_RECORDS TO PROCESS_:
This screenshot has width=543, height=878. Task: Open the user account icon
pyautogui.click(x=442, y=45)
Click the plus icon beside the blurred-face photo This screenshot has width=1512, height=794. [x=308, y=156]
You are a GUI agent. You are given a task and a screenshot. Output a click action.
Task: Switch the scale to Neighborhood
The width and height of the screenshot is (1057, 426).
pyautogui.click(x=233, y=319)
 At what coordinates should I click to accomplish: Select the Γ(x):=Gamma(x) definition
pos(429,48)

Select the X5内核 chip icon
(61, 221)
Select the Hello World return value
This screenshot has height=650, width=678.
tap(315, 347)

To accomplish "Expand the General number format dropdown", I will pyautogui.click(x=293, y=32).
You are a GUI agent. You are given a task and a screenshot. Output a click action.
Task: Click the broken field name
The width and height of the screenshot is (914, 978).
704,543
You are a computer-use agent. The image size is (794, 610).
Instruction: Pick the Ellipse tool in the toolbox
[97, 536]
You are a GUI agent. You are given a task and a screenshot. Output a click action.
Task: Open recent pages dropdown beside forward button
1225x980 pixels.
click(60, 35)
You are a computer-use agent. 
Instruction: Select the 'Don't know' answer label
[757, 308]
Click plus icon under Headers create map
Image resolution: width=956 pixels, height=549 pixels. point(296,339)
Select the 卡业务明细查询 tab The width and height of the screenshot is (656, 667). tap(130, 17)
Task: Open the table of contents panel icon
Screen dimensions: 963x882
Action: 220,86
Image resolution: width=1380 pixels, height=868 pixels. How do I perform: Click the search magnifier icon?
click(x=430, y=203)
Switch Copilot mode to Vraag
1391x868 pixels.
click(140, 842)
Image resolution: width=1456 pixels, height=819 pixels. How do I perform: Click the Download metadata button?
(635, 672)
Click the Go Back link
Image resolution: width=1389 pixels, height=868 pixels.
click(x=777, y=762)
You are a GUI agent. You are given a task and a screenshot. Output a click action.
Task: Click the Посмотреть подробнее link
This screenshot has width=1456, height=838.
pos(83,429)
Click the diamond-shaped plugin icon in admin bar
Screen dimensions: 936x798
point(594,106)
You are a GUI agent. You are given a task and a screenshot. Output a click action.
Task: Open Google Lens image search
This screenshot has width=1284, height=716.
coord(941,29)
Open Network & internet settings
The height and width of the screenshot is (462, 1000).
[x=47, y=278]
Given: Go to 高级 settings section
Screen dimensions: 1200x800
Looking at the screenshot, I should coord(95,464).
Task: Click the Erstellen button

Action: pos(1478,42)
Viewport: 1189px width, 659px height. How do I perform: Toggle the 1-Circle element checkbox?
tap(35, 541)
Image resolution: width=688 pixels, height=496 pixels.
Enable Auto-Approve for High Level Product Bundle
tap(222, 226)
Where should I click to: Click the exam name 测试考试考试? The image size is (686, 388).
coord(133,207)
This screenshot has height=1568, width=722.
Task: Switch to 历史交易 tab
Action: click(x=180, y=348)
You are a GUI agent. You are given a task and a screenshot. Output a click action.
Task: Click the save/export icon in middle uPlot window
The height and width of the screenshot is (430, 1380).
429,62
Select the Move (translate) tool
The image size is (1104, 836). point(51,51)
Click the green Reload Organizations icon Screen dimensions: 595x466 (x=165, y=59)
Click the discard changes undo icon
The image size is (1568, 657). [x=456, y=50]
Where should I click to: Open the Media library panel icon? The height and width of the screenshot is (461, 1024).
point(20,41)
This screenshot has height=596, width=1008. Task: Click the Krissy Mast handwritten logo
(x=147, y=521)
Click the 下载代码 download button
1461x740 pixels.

_REQUIREMENTS_: Can you output every one of the items above again, word for word, with no changes?

_SOLUTION BELOW_:
This screenshot has width=543, height=878. Task: Open the user account icon
pyautogui.click(x=442, y=45)
Click the plus icon beside the blurred-face photo This screenshot has width=1512, height=794. [x=308, y=156]
You are a GUI agent. You are given a task and a screenshot. Output a click action.
Task: Switch the scale to Neighborhood
The width and height of the screenshot is (1057, 426).
pyautogui.click(x=233, y=319)
 At what coordinates should I click to accomplish: Select the Γ(x):=Gamma(x) definition
pos(429,48)

Select the X5内核 chip icon
(61, 221)
Select the Hello World return value
This screenshot has height=650, width=678.
tap(315, 347)

To accomplish "Expand the General number format dropdown", I will pyautogui.click(x=293, y=32).
You are a GUI agent. You are given a task and a screenshot. Output a click action.
Task: Click the broken field name
The width and height of the screenshot is (914, 978).
704,543
You are a computer-use agent. The image size is (794, 610).
Instruction: Pick the Ellipse tool in the toolbox
[97, 536]
You are a GUI agent. You are given a task and a screenshot. Output a click action.
Task: Open recent pages dropdown beside forward button
1225x980 pixels.
click(60, 35)
You are a computer-use agent. 
Instruction: Select the 'Don't know' answer label
[757, 308]
Click plus icon under Headers create map
Image resolution: width=956 pixels, height=549 pixels. point(296,339)
Select the 卡业务明细查询 tab The width and height of the screenshot is (656, 667). tap(130, 17)
Task: Open the table of contents panel icon
Screen dimensions: 963x882
Action: 220,86
Image resolution: width=1380 pixels, height=868 pixels. How do I perform: Click the search magnifier icon?
click(x=430, y=203)
Switch Copilot mode to Vraag
1391x868 pixels.
click(140, 842)
Image resolution: width=1456 pixels, height=819 pixels. How do I perform: Click the Download metadata button?
(635, 672)
Click the Go Back link
Image resolution: width=1389 pixels, height=868 pixels.
click(x=777, y=762)
You are a GUI agent. You are given a task and a screenshot. Output a click action.
Task: Click the Посмотреть подробнее link
This screenshot has width=1456, height=838.
pos(83,429)
Click the diamond-shaped plugin icon in admin bar
Screen dimensions: 936x798
point(594,106)
You are a GUI agent. You are given a task and a screenshot. Output a click action.
Task: Open Google Lens image search
This screenshot has width=1284, height=716.
coord(941,29)
Open Network & internet settings
The height and width of the screenshot is (462, 1000).
[x=47, y=278]
Given: Go to 高级 settings section
Screen dimensions: 1200x800
Looking at the screenshot, I should coord(95,464).
Task: Click the Erstellen button

Action: pos(1478,42)
Viewport: 1189px width, 659px height. How do I perform: Toggle the 1-Circle element checkbox?
tap(35, 541)
Image resolution: width=688 pixels, height=496 pixels.
Enable Auto-Approve for High Level Product Bundle
tap(222, 226)
Where should I click to: Click the exam name 测试考试考试? The image size is (686, 388).
coord(133,207)
This screenshot has height=1568, width=722.
Task: Switch to 历史交易 tab
Action: click(x=180, y=348)
You are a GUI agent. You are given a task and a screenshot. Output a click action.
Task: Click the save/export icon in middle uPlot window
The height and width of the screenshot is (430, 1380).
429,62
Select the Move (translate) tool
The image size is (1104, 836). point(51,51)
Click the green Reload Organizations icon Screen dimensions: 595x466 (x=165, y=59)
Click the discard changes undo icon
The image size is (1568, 657). [x=456, y=50]
Where should I click to: Open the Media library panel icon? The height and width of the screenshot is (461, 1024).
point(20,41)
This screenshot has height=596, width=1008. Task: Click the Krissy Mast handwritten logo
(x=147, y=521)
Click the 下载代码 download button
1461x740 pixels.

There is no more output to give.